The inquest had been scheduled to begin this month but has been delayed.
In the meantime, a new Washington state law addressing coroner inquests is set to take effect June 9. It would remove the authority of coroners to issue warrants, instead requiring that findings from an inquest be forwarded to a prosecutor.
Flanagan’s attorney, Scott Johnson, had asked that Blasdel be removed from the inquest because the coroner would be acting in a quasi-judicial manner and should remain unbiased. Johnson cited comments made by Blasdel that he said indicated bias.
With the coroner soon to no longer have the authority to issue a warrant in the matter, Blasdel would no longer would be acting in a quasi-judicial capacity, Johnson said. That was the basis of the motion.
Blasdel said coroners in the state requested the change in the law. Rep. Brad Klippert, R-Kennewick, was the prime sponsor of the bill, and Reps. Larry Haler, R-Richland, and Terry Nealey, R-Dayton, also were sponsors.
In a coroner’s inquest, a jury is convened to deliver a verdict on the cause of death. As the law reads now, the coroner is responsible for issuing a warrant for the arrest of a person accused of guilt in the death and delivering it to the sheriff.
These are old statutes created when there were not judges in every county, but circuit judges who were not always available because they traveled from county to county.
Summary of Senate committee testimony
The Washington Association of Coroners and Medical Examiners and the Prosecutors Associations testified in favor of removing the coroner’s warrant authority from state law.
A summary of public comment before the House Judiciary Commission said an old law needed to be changed. Coroners are responsible for determining cause of death and are not judicial officers, the summary said.
In one case a few years ago, a coroner had no choice under the law but to issue an arrest warrant even though the prosecutor had no intention of filing criminal charges because of a lack of admissible evidence, the summary said. The situation resulted in a lawsuit that is ongoing.

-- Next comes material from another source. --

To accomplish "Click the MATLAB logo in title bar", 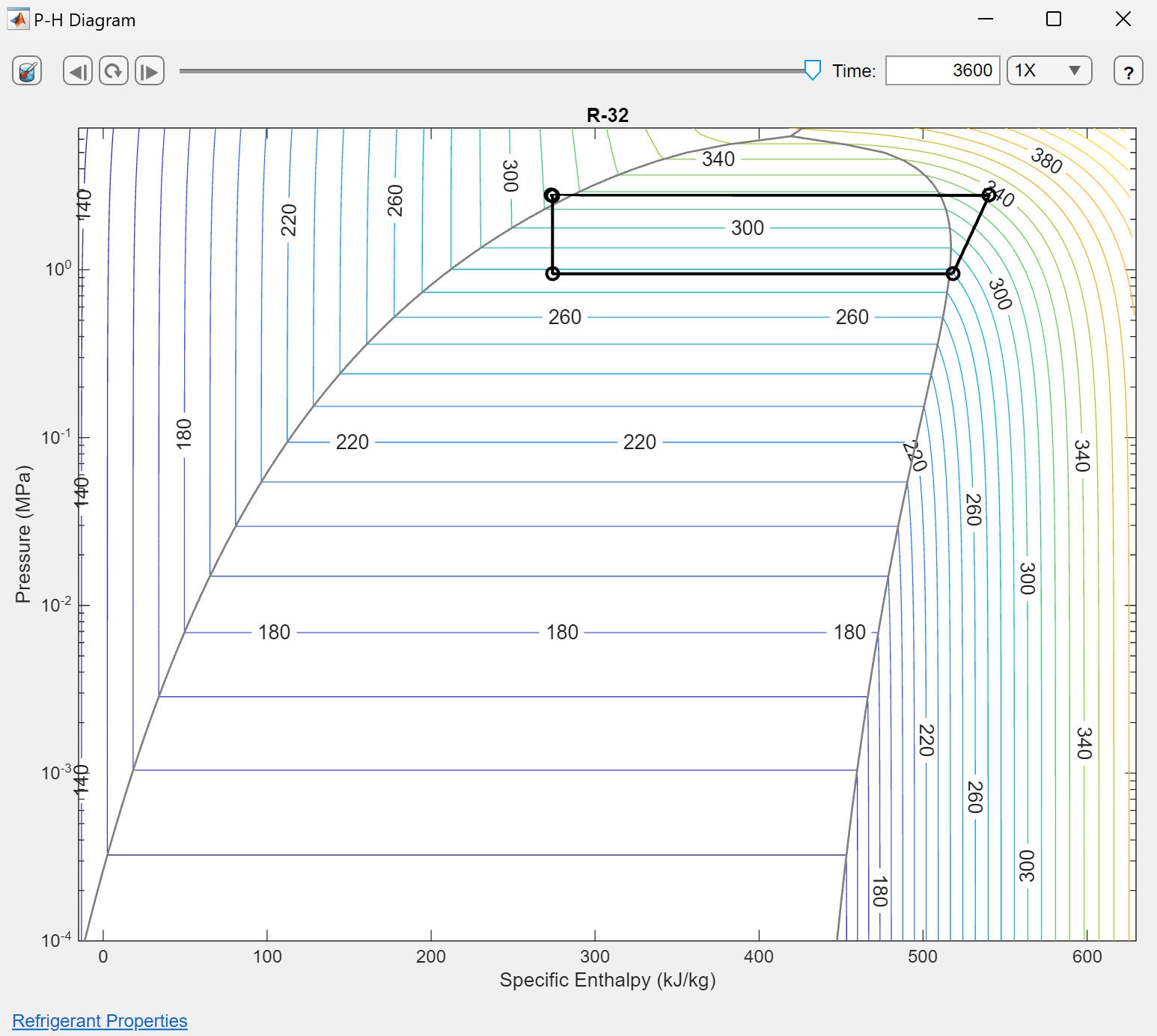I will (x=17, y=19).
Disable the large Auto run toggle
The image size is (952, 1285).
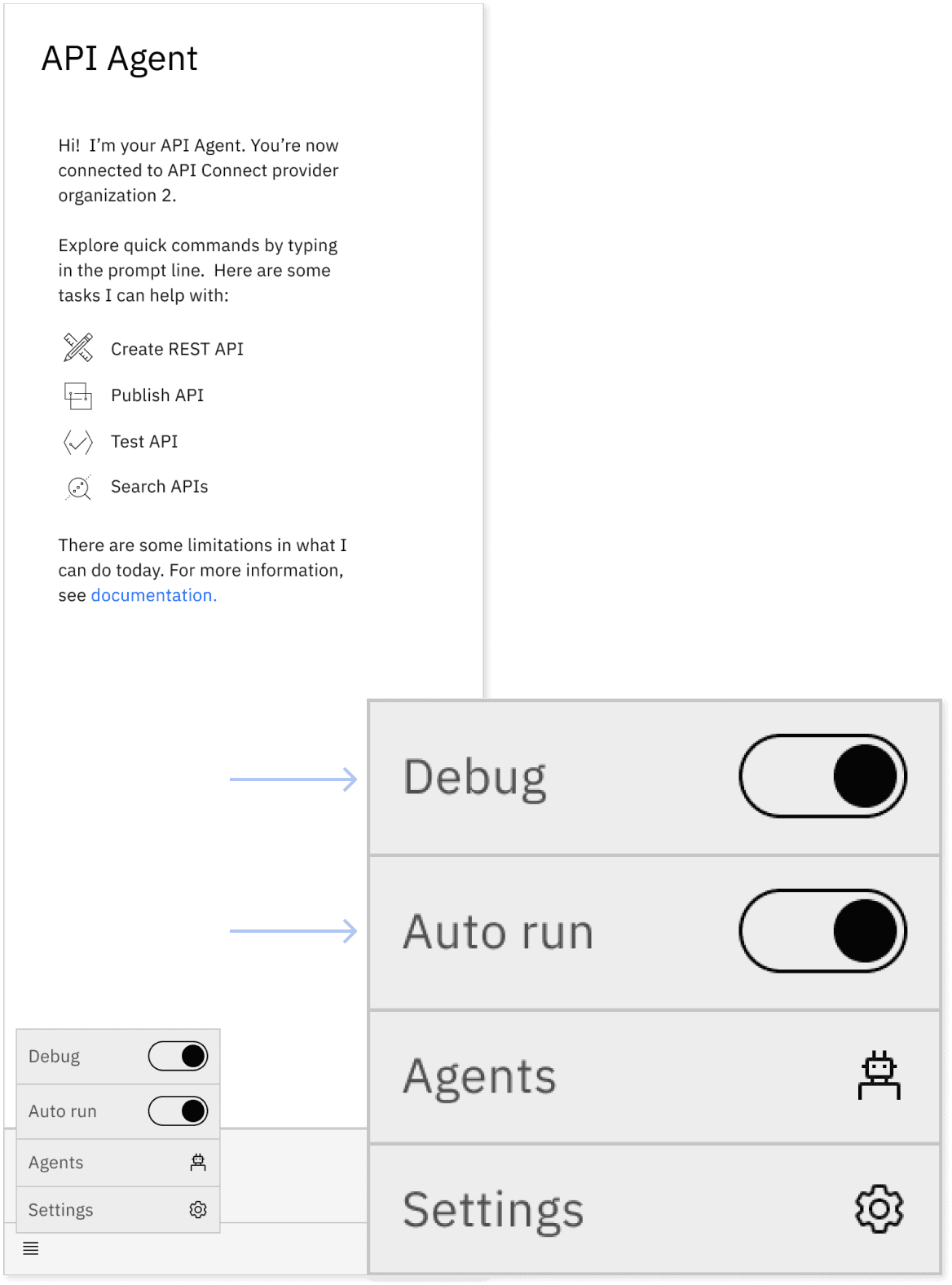coord(823,931)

The coroner warrants do not have a specific charge listed. But it is a violation of constitutional rights to arrest and hold someone without being charged of a specific crime, said the summary of testimony before the Senate Committee on Law and Justice.
The inquest was never about trying to figure out guilt or not.
Franklin County Coroner Dan Blasdel
The law made more sense when circuit judges traveled from county to county and were not always available to issue a warrant, the Senate committee summary said.
Blasdel said the new law does not change his plan to hold an inquest in the Zambrano-Montes shooting.
“The inquest was never about trying to figure out guilt or not,” he said.
He wants to allow the public to see how the investigation was conducted, since it was a matter of law enforcement investigating law enforcement officers, and the prosecutor’s background in law enforcement, he said.
He has previously called the inquest an information-gathering procedure with the inquest juror’s verdict advisory only.
Franklin County Prosecutor Shawn Sant has declined to prosecute the three officers involved. Two returned to duty after the shooting and Flanagan resigned.
Zambrano-Montes, 35, died after the officers shot at him 17 times. High on methamphetamine at the time, he threw rocks at police and passing cars.